I'm wanting to put the majority of my cash into ETF's.

Reasoning:
1) I don't have the financial understanding to critically analyse companies.
2) Don't have the time / patience to research companies / give the time they deserve.
3) Don't like being too cash heavy.

Background:
24 years old
Current holdings: 95% cash
I would likely be putting in 70% of cash into the various ETF's.

Proposed ETF - Vanguard Growth Portfolio
Time Horizon: 25 - 30 years
Reasoning: Low Management expense & I can essentially leave it and let it do it's thing.
Any dividends would be reinvested.
Given my time horizon, I figure this is a reasonable strategy.
I will also invest additional amounts into each of the ETF's once or twice a year.

Vanguards growth portfolio suggests this:

upload_2017-8-10_14-29-19.png


Concerns:
US & AUS securities overvalued / anticipating reversal.
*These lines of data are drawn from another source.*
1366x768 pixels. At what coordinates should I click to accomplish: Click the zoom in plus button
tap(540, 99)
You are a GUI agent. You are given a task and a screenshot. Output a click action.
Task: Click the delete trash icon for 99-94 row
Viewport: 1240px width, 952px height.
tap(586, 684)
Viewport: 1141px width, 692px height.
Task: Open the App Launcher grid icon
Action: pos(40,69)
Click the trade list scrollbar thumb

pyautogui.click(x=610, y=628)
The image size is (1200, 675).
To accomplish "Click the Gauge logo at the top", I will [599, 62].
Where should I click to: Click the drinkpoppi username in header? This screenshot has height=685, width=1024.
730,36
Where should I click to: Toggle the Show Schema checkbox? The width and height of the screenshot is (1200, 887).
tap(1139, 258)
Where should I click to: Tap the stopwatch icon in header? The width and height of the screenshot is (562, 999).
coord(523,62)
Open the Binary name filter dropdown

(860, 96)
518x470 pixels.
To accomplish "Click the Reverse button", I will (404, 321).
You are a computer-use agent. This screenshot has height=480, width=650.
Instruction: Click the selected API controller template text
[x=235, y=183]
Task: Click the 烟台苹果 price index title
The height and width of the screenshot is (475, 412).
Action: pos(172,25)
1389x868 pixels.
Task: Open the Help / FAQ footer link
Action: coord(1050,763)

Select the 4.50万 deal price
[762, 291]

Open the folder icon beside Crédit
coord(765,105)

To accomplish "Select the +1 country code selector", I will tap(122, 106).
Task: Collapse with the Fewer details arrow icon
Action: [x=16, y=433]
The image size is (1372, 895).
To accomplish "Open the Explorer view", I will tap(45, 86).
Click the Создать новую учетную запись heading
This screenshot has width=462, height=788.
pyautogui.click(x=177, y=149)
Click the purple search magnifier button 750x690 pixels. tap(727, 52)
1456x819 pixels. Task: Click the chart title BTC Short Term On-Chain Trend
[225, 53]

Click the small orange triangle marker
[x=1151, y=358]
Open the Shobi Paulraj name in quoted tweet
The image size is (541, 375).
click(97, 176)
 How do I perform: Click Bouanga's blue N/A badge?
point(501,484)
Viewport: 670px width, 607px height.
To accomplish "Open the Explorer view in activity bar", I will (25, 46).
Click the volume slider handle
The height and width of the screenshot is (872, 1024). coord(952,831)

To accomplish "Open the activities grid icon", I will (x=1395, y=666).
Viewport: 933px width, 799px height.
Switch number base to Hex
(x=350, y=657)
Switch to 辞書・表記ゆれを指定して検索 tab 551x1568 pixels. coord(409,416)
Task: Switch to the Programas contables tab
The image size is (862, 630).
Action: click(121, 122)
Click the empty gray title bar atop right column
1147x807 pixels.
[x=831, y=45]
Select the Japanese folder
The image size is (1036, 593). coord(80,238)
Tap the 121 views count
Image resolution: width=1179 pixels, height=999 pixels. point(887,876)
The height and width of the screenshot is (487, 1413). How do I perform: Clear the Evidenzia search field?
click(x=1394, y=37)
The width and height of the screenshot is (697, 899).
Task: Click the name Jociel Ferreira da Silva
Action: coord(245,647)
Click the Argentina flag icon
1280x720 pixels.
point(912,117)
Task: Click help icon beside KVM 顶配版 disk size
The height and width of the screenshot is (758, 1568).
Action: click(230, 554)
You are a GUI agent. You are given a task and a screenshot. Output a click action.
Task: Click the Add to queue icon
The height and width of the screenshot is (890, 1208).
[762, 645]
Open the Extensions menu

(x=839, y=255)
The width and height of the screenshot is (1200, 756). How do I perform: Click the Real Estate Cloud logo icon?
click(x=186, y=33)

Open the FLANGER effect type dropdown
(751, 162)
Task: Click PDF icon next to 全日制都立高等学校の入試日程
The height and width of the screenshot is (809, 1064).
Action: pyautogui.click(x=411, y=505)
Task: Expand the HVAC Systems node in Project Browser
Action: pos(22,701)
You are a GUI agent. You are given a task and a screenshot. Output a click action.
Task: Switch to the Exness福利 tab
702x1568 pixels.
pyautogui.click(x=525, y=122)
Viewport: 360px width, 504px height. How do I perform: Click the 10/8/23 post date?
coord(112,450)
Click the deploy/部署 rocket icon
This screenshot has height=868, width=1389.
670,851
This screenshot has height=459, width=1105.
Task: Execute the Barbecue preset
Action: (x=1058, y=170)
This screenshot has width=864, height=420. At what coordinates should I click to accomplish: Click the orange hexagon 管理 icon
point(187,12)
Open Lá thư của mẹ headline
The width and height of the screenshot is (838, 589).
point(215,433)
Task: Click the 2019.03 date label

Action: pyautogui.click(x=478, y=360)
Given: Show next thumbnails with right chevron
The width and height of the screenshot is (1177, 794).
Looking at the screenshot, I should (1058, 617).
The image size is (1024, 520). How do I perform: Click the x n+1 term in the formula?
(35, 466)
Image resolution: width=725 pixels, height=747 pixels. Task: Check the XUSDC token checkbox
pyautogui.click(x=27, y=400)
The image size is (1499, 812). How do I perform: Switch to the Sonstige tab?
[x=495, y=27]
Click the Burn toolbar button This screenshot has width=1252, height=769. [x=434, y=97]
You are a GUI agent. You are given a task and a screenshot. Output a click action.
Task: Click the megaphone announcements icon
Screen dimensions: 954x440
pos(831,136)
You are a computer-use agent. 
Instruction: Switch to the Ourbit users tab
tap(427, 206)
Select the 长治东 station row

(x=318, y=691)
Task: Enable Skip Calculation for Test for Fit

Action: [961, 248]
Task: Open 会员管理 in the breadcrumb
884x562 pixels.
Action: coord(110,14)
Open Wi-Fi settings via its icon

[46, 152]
Considering my concerns around equity valuations would it be wise to wait? Or is it one of those thing where no one can predict the market.

Are there better alternatives to the ETF outlined? or other key considerations I should think of before investing? Is fixed interest a waste considering I will be paying brokerage and getting a similar rate to that offered by the big banks?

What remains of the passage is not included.